L’article 68-1 indique que les membres du Gouvernement sont pénalement responsables des actes accomplis dans l’exercice de leurs fonctions et qualifiés crimes ou délits au moment où ils ont été commis, qu’ils sont jugés par la Cour de justice de la République qui, à la différence de la Haute Cour de justice, est liée par la définition des crimes et délits ainsi que par la détermination des peines telles qu’elles résultent de la loi.

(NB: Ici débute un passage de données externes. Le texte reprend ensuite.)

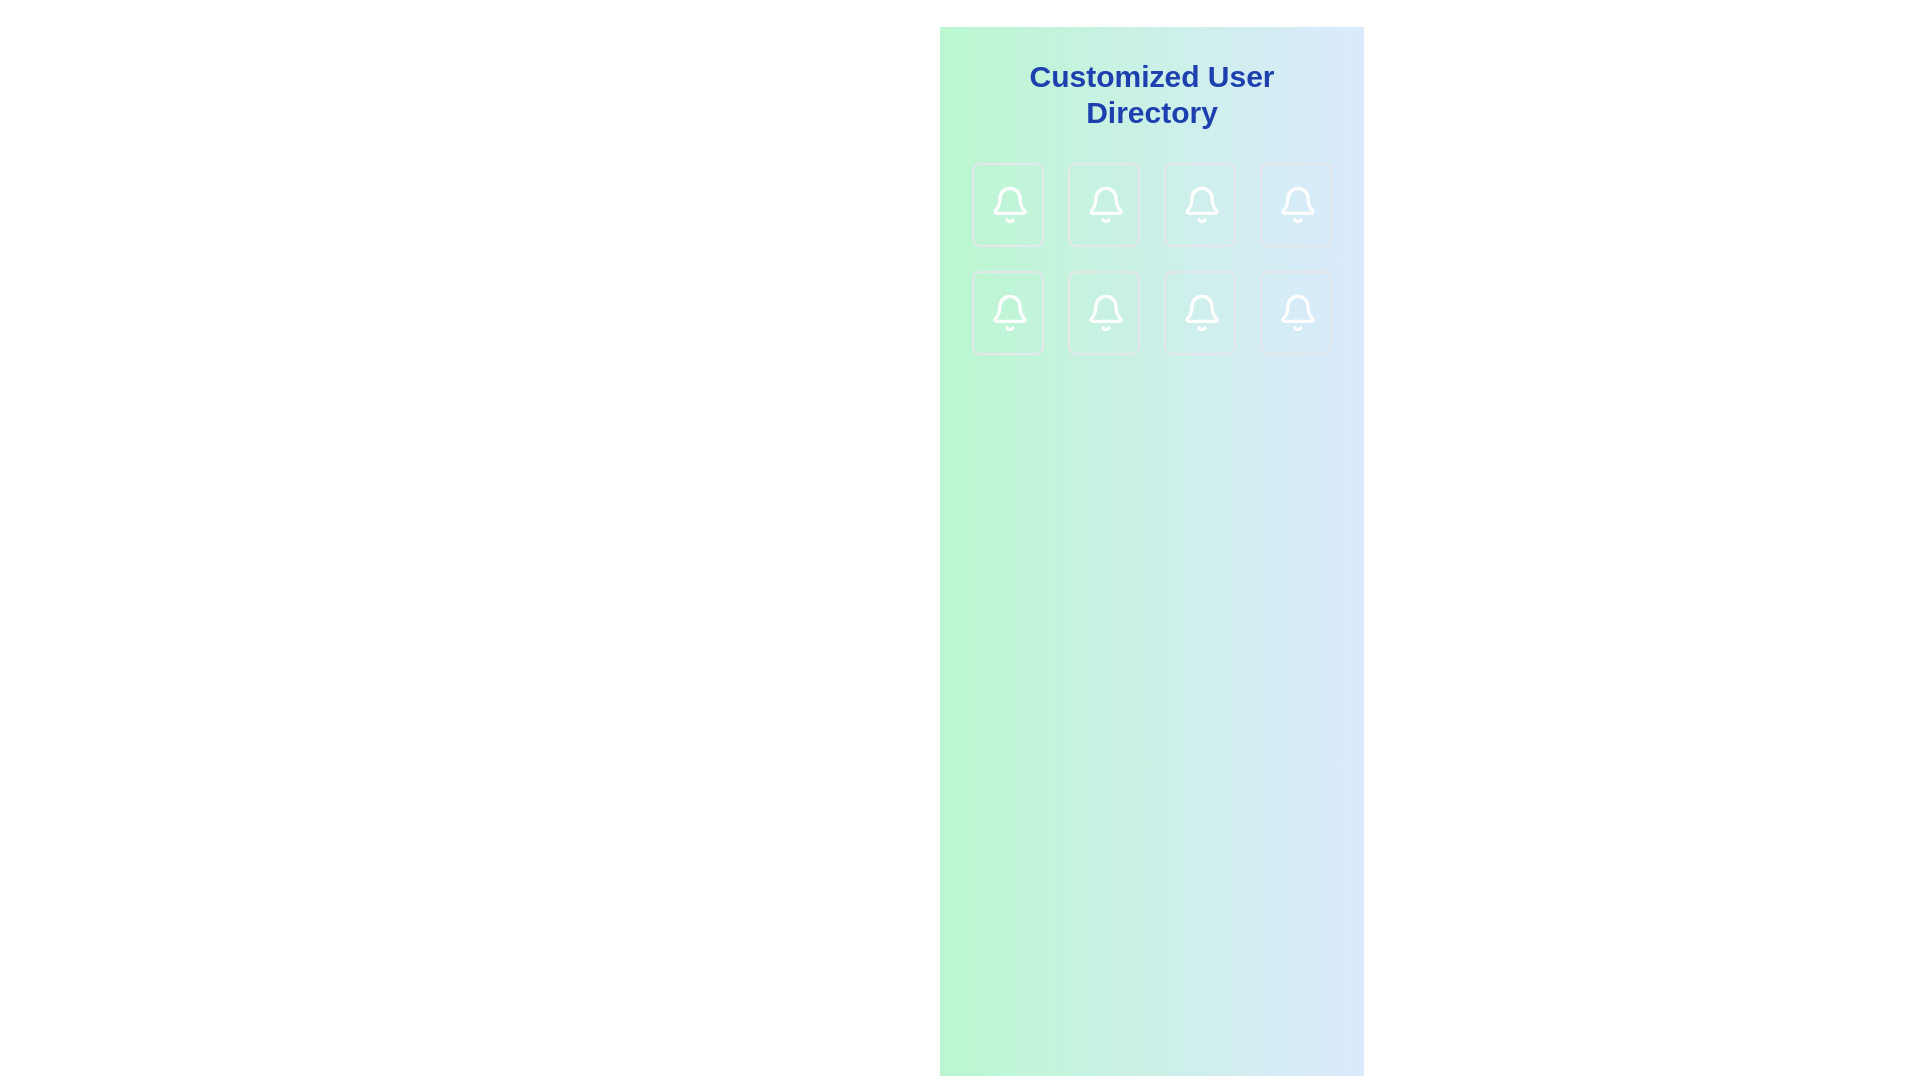 The width and height of the screenshot is (1920, 1080). I want to click on the bell icon that serves as an indicator for notifications, located in the second row and second column of the grid layout, so click(1104, 312).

Selon l’article 68-2, la Cour de justice de la République comprend quinze juges : douze parlementaires élus, issus de l’Assemblée nationale et du Sénat, , en nombre égal, et trois magistrats du siège à la Cour de cassation, dont l’un préside la Cour.

Toute personne qui se prétend lésée par un crime ou un délit commis par un membre du Gouvernement dans l’exercice de ses fonctions peut porter plainte auprès d’une commission des requêtes composée de magistrats. Cette commission ordonne soit le classement de la procédure, soit sa transmission au procureur général près la Cour de cassation aux fins de saisine de la Cour de justice de la République.

Le procureur général près la Cour de cassation peut aussi saisir d’office la Cour de justice de la République sur avis conforme de la commission des requêtes.

La loi organique n° 93-1252 du 23 novembre 1993 prévoit que la Cour de justice de la République vote, après la clôture des débats, sur chaque chef d’accusation à la majorité absolue par bulletins secrets puis sur l’application de la peine infligée à un accusé déclaré coupable. Son arrêt peut faire l’objet d’un pourvoi en cassation. Si l’arrêt est cassé, la Cour de justice doit être entièrement recomposée avant de juger à nouveau l’affaire.